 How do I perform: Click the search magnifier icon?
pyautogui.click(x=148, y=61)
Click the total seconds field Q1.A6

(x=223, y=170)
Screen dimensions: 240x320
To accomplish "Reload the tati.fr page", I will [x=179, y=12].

☆ ☆ ☆

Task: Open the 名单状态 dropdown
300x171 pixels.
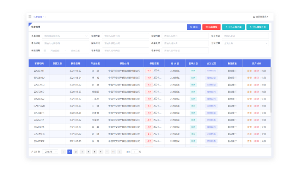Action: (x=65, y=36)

☆ ☆ ☆

> _Work instructions_
Rewrite the material from the line containing "How do I perform: Click" down to the line containing "will [x=179, y=12].", switching "magnifier" to "magnifying glass" and leaving everything else unchanged.

> _The solution_
 How do I perform: Click the search magnifying glass icon?
pyautogui.click(x=148, y=61)
Click the total seconds field Q1.A6

(x=223, y=170)
Screen dimensions: 240x320
To accomplish "Reload the tati.fr page", I will [x=179, y=12].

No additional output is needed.